Une
éclaboussure
Présentation de Abboud
MOHSEN
(né à Beyrouth le 14
avril 1963, il vit et travaille à Paris depuis 1981)
La précocité
n’est pas le seul mérite des premiers tâtonnements de Abboud Mohsen. Il faut
surtout remarquer que ce jeune peintre rompt déjà avec la tradition
essentiellement éclectique qui a pu masquer, chez quelques peintres de son pays
d’origine, l’absence de toute expérience authentique par un semblant d’évolution
purement formelle.
En
effet, deux étapes peuvent être visiblement distinguées dans l’œuvre de
Mohsen, qui sont les deux moments d’une même approche :
Le
point de départ peut être dans le seul fait de dessiner ;
c’est-à-dire tenir en respect une forme, dégager un visage ou un corps de la
réductibilité qui caractérise son devenir-monde, afin de tamiser la lumière
du vide. De ce vide.
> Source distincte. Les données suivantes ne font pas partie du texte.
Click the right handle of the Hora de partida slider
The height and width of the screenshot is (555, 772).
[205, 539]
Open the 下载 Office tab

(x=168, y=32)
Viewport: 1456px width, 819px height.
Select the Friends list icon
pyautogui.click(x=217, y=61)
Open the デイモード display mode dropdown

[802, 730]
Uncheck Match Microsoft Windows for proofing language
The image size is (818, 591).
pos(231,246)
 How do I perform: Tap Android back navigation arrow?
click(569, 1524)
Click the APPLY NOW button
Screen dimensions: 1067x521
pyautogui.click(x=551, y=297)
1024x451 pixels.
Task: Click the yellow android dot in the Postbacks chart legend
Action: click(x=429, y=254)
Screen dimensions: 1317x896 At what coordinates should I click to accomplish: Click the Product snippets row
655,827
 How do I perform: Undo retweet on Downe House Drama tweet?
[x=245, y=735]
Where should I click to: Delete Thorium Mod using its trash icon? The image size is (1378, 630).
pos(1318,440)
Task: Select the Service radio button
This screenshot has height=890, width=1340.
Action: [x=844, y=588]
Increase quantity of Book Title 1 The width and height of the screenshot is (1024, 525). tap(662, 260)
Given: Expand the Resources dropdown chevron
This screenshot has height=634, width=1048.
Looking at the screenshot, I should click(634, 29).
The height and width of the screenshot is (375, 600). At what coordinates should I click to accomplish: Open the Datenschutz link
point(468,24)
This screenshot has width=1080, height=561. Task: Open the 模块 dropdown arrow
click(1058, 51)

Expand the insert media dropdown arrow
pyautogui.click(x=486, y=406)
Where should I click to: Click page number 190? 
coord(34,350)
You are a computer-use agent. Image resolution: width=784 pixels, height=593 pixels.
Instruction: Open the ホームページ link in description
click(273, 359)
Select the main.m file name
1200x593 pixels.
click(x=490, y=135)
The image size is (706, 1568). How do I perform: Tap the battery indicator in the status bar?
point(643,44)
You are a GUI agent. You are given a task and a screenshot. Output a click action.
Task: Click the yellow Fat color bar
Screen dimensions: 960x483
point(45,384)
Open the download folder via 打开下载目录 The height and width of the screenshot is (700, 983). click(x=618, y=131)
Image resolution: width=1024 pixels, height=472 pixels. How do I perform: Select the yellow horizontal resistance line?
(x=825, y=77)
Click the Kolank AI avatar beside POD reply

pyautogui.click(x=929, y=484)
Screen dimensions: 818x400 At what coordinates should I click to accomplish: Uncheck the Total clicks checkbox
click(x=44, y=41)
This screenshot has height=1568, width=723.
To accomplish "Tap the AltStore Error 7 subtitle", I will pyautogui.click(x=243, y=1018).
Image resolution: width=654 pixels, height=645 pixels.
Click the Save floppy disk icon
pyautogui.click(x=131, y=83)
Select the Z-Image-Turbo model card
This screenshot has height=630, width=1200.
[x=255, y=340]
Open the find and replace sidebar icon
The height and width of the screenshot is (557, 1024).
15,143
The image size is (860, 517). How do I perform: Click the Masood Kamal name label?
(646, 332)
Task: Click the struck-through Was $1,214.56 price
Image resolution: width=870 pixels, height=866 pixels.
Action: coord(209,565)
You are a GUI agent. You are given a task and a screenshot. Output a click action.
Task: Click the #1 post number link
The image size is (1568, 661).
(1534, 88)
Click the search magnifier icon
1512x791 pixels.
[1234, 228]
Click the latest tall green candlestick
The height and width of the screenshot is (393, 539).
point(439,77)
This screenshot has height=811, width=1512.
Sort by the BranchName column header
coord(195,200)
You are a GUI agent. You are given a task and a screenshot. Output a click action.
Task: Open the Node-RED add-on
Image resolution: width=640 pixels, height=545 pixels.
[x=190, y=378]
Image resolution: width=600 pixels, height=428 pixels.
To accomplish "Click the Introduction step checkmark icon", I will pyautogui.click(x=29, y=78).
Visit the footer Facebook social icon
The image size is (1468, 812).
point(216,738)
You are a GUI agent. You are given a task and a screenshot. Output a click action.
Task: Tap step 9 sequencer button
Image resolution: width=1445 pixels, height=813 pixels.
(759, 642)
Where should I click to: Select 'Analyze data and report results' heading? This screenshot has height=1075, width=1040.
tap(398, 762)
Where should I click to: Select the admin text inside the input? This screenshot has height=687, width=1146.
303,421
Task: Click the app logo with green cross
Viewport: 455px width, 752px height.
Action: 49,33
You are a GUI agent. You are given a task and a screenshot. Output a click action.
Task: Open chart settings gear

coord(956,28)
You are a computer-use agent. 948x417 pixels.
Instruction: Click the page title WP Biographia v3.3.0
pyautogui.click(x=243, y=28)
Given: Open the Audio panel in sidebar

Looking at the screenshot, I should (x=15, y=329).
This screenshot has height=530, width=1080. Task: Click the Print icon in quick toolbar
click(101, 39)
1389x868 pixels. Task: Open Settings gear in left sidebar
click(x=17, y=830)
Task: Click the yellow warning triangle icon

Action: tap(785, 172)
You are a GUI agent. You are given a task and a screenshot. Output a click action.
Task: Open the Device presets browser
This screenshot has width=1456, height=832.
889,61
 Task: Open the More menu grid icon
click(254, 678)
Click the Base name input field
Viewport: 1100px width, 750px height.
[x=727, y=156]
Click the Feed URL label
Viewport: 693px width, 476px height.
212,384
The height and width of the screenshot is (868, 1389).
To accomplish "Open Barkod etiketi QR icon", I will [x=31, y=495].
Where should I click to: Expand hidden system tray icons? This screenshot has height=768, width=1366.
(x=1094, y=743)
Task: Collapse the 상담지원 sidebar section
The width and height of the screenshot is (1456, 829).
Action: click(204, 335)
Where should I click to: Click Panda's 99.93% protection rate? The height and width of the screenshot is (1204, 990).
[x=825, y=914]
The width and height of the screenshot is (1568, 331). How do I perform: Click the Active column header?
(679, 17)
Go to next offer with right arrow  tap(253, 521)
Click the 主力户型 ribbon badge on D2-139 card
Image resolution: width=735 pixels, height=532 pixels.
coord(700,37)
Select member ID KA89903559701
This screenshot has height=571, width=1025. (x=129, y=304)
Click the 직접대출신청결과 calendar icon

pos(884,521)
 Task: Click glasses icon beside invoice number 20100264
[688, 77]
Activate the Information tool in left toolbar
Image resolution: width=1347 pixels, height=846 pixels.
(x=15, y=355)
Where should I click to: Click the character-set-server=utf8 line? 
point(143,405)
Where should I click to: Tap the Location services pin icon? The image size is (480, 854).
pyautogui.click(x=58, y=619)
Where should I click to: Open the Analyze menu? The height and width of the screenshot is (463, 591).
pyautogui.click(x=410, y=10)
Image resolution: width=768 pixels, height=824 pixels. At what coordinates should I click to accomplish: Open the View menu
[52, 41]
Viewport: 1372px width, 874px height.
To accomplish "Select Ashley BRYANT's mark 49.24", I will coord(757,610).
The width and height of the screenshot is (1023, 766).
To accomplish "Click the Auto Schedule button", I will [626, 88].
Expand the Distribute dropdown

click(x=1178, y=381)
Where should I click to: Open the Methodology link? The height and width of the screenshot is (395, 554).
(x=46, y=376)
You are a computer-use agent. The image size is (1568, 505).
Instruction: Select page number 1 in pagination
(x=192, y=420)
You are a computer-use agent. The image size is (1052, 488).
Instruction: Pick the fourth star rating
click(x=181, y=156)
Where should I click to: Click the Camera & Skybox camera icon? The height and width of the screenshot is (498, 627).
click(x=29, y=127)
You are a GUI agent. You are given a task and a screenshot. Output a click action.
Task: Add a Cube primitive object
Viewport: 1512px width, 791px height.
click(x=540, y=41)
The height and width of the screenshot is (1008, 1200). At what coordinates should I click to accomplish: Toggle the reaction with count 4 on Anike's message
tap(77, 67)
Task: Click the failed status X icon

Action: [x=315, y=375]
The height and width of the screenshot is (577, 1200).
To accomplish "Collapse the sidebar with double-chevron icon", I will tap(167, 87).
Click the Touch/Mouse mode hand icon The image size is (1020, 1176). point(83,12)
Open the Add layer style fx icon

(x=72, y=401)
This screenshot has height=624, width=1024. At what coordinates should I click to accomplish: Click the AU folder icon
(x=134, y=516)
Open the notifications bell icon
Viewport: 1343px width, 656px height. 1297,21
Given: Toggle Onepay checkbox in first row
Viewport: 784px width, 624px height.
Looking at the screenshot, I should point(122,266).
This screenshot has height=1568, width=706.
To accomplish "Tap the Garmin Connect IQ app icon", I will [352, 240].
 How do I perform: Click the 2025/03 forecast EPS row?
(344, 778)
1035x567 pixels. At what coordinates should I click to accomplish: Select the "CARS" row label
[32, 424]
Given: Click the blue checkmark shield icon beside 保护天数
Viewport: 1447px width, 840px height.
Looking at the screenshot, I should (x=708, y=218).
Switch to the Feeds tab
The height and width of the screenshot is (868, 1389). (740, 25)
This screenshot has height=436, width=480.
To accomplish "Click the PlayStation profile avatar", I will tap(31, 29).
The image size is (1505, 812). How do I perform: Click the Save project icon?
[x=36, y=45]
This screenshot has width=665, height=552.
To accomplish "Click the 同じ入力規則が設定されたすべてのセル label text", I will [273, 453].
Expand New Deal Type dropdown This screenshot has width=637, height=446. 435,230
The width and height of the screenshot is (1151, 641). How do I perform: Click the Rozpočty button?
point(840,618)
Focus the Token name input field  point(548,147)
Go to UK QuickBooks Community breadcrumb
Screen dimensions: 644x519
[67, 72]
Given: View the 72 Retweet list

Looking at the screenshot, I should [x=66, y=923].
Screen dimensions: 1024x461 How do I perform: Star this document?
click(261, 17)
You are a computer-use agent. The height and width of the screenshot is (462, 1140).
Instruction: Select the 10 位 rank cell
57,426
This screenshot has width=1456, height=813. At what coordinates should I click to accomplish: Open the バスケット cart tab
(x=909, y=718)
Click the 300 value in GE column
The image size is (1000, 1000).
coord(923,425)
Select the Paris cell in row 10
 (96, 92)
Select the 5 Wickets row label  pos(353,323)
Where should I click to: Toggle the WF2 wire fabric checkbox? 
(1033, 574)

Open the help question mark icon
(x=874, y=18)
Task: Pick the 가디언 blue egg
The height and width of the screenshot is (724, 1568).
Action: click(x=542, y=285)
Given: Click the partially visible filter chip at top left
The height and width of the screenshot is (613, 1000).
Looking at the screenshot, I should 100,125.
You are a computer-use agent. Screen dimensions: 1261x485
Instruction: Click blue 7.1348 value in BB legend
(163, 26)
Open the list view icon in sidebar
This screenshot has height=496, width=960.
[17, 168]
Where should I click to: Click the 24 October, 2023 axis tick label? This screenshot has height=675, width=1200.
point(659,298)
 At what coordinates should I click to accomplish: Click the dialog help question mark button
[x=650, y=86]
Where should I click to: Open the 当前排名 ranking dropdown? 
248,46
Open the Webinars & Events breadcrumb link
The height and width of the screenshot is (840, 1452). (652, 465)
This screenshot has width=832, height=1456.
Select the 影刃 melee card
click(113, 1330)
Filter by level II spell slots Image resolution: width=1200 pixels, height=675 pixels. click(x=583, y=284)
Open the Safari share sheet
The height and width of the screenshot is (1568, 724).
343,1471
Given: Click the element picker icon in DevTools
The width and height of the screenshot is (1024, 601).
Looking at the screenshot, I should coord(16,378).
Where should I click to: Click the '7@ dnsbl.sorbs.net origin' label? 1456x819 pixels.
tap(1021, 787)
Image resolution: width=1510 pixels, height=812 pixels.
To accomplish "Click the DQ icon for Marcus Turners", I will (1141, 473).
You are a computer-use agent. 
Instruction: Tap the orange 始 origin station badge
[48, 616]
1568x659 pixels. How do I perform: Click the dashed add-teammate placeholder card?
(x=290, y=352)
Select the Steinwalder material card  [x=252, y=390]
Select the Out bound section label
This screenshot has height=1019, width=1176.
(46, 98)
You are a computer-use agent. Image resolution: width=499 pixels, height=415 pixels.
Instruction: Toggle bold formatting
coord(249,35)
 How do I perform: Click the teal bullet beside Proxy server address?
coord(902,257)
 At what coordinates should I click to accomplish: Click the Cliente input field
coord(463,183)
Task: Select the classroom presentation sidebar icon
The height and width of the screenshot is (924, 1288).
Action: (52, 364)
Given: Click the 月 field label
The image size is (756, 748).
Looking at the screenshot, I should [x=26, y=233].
Alors le blanc, ou la promiscuité du visible, doit peser
lourd sur la forme (humaine ici) mise en évidence.
Cette
atmosphère – macabre, dira-t-on – n’est que l’expression de
l’intemporalité absolue entraînant une impossibilité de communiquer.
Ainsi
les personnages de Mohsen montrent une résignation hagarde, comme si quelque
chose de préalable leur a échappé. Des éclaboussures de couleurs vives
viennent alors contraster avec la rectitude de leurs formes ;
ce qui donne une expression doucereuse à ce mal qui se contient mal.
L’éclairage,
dans le deuxième moment de l’approche, occupera entièrement le tableau, ou
plutôt le tableau se résorbera dans l’éclaboussure :
elle représente un visage.
Ce
visage est comme craché sur le support, calfeutré ici, biffé là, et pour
rappeler la couleur vive de l’éclaboussure, il n’a que l’éclat de sa
moiteur. Le blanc ici est plus grand encore. Le visage est l’ourlet de ce vide ;
harcelé devant l’angoisse de ce qui ne se matérialise pas. La vie est le
fluide effacé par son abondance :
l’eau alimente le visage et la mort du visage.
C’est
pourquoi la couleur (noir, marron ou bleu passé) est comme mise entre parenthèse.
On arrivera difficilement à juger si ce rêve est en couleur ou bien en noir et
blanc !
Il
y a, enfin, que le visage tombe et que c’en est une chute en vrille, excluant
toute forme de salut, même tragique. Le travail du peintre revient à minuter
un mouvement spasmodique qui ne peut jamais devenir geste. Le visage-éclaboussure
grouille sous notre regard :
nous ne voyons que les soubresauts d’un gamète en déroute.